Social media data can give us great insights – how public opinion is forming and changing, how issues are breaking, activity and behaviour patterns, the way messages are being received by consumers.
It’s easy to think that social media offers up an unlimited treasure trove of accurate data. But currently, the raw data from most social media platforms has some serious limitations if taken purely on their own merits, without applying human intelligence to interpret it.
Geotargeting data, for example, can be unreliable and lead to wastage, as people connect via a proxy or VPN (do you know where your local coffee shop’s internet connection routes through?) that could show them as being in California when they’re actually in Clapham.
Data volumes are limited, too: you can only access data through some platforms for a limited number of years which means you’re only ever seeing a sample. Each network has a demographic – and even a political – skew, which means you could be benchmarking against data that has an inherent bias.
Accessing data through social analytics tools can be more accurate, if they store (and segment) data over longer periods of time, but even then you could be analysing what is effectively a subset of a data set. And we know that, at the moment at least, sentiment analysis is notoriously inaccurate.
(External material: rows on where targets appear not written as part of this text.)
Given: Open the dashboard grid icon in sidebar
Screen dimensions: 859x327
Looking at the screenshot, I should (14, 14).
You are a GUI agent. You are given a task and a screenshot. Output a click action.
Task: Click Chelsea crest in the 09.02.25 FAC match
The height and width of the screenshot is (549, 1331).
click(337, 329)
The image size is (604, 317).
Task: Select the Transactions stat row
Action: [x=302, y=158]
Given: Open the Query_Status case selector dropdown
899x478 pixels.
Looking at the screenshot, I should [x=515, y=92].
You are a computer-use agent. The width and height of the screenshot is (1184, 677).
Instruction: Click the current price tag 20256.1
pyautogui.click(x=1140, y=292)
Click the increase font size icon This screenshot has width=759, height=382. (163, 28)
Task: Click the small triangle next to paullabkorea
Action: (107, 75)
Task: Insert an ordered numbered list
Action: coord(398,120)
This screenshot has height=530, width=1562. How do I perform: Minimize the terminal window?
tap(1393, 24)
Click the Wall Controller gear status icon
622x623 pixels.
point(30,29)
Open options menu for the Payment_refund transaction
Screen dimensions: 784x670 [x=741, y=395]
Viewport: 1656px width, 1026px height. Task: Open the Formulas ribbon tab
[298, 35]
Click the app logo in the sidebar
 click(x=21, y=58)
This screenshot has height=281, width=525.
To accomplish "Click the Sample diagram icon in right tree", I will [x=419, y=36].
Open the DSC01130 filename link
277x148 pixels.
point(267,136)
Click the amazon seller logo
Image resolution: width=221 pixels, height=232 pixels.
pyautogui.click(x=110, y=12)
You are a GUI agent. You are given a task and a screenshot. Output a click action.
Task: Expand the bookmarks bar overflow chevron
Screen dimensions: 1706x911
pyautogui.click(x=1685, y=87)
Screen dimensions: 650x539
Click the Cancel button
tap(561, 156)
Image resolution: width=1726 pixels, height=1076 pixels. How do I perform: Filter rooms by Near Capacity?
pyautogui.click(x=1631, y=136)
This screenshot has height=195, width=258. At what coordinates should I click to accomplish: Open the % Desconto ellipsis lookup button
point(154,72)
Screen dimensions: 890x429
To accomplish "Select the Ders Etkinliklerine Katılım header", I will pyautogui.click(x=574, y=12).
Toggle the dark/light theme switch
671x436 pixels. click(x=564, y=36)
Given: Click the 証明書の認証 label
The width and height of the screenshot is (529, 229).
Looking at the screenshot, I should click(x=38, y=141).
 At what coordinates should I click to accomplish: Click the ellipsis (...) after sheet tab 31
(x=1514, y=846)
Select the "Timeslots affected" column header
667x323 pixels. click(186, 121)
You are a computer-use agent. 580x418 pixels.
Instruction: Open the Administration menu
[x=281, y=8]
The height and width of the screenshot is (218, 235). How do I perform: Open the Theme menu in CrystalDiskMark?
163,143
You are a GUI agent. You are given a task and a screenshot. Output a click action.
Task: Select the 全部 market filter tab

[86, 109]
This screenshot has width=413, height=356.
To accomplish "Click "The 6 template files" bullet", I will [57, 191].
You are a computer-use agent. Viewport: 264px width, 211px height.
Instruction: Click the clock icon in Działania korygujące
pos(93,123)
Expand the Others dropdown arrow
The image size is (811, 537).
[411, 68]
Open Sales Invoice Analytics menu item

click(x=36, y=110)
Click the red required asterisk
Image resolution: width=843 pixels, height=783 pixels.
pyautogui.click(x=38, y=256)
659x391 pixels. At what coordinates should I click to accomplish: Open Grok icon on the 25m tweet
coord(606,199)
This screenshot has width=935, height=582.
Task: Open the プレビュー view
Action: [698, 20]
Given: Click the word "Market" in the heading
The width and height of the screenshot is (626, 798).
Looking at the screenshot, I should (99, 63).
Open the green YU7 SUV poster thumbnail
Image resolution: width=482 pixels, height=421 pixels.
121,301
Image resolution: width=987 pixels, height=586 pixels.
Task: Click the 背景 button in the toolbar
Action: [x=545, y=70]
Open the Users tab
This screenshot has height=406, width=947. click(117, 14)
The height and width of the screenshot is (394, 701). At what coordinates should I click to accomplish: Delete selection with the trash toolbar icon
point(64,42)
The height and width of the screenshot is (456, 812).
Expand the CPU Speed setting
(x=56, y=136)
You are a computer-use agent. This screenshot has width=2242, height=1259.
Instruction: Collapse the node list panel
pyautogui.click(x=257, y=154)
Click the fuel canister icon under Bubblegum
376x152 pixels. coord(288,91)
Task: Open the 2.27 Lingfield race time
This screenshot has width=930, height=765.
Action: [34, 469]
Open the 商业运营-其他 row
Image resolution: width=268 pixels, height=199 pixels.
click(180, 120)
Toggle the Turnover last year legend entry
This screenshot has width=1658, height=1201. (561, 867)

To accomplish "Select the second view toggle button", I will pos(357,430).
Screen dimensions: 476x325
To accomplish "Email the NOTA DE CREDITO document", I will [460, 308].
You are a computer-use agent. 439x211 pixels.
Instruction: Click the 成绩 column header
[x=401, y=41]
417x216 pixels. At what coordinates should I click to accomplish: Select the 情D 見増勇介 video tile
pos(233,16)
But the volumes of data you can get from social media still make this a worthwhile source of information. If you know and understand its limitations, you can make allowances in the insights you produce from that data. To do that, you need a human analyst to check for inconsistencies that might show, for example, whether information has been faked. That might be because it relates to contentious or politically charged subject matters where it might not be in someone’s interest to give real information (people’s voting intentions, for example). So in some ways, inaccuracies and misinformation in social media data actually reflect the society we live in.
Ultimately, we have to recognise social media data as a sample, not an end in itself. If we understand its role and context, and use it as part of a bigger data set, drawn from different sources, it can be hugely valuable. What’s clear is that we need human intelligence to interpret it, with all its flaws, and extract meaningful insight.